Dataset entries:
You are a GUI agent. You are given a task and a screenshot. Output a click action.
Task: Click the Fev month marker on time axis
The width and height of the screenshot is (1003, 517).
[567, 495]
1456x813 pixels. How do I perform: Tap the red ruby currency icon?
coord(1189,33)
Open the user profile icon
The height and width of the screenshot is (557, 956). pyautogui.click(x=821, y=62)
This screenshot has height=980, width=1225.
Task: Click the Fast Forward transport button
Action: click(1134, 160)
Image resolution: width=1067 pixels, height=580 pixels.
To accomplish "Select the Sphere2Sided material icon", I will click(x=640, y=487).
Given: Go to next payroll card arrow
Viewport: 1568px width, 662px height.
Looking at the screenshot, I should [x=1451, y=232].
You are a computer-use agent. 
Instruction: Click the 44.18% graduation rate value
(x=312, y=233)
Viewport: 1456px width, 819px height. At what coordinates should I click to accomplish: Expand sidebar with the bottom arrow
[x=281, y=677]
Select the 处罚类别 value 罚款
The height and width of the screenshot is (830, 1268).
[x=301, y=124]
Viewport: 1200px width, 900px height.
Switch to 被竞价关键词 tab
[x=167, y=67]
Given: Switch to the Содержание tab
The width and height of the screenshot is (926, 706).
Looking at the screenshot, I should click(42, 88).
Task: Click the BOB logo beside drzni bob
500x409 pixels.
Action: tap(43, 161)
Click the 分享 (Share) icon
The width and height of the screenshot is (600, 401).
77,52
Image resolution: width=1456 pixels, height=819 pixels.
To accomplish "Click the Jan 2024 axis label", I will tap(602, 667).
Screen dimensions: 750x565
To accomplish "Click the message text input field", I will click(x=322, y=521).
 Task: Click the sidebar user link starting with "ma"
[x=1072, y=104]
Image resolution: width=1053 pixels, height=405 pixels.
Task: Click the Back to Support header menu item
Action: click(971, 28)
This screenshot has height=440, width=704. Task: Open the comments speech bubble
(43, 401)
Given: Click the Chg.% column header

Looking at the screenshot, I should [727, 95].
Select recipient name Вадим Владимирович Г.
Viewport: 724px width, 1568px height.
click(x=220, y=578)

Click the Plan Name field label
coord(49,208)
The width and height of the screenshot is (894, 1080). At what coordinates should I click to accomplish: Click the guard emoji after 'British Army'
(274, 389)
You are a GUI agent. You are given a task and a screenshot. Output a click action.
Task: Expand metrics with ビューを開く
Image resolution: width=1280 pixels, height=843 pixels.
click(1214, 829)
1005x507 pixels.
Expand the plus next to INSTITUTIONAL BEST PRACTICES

**Task directions**:
Tell how many lines in the entries above include the word "axis", and respond with the number alone.

**Answer to this problem**:
2